Впрочем, Скобелеву некогда было обижаться. Вскоре последовало восстание в Коканде, бороться с которым досталось ему уже как самостоятельному командиру соседствующих русских отрядов. Не связанный более непосредственным руководством людей посредственных, Михаил Дмитриевич столь стремительно и энергично громил многократно превосходящие его силы противника, что на иное у него просто не оставалось времени. Не заметить его редкостного полководческого таланта было уже невозможно, тем более что Государь и впрямь запомнил его по подвигу в Каракумах. За быстрым разгромом кокандцев последовало производство в генерал-майоры с зачислением в свиту Его Императорского Величества, золотое оружие за храбрость, ордена Георгия третьей степени и Владимира с мечами. За производством последовали и назначения, и молодой генерал Скобелев оказался вскоре административным и военным руководителем Ферганы.
Трудно было себе представить более удачную карьеру, особенно если учесть, что она только начиналась. Тридцатилетнему генерал-губернатору люто завидовали в обеих столицах.
— Этот ваш Скобелев способен воевать только с халатниками. Он вмиг испачкает свой пресловутый белый мундир в любой европейской войне.
Михаила Дмитриевича глубоко обижало это высокомерное столичное пренебрежение. Он понимал, что оно во многом питалось его неуемной страстью к риску вполне рассчитанному, оправданному глубоким пониманием психологии противника, но ни академические военные светила, ни тем паче аристократические салоны как Москвы, так и Санкт-Петербурга просто не могли себе представить всего многоцветий его далеко не ординарного человеческого и военного таланта. Он выламывался из всех привычных схем, а потому и обречен был на остракизм высшего общества, давно уже выработавшего неукоснительные правила отношений с любой самобытной личностью.

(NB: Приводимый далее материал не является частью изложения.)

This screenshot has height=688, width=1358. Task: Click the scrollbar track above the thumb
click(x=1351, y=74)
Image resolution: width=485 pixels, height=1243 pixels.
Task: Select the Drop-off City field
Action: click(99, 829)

В основе лежала обыкновенная обывательская зависть, — затмевающая не только его воинские победы, но и весьма существенные достижения на ниве административной деятельности. Подведомственные ему территории жили мирно и достойно, но никто не желал видеть ничего достойного в самом молодом генерал-губернаторе.
И начались интриги, против которых по-детски доверчивый Михаил Дмитриевич оказался совершенно бессилен. Все кем-то очень умело раскручивалось, накапливалось, росло, и в конце концов Скобелев не выдержал и… бежал.
В Санкт-Петербург. За правдой к самому Государю-Императору Александру II.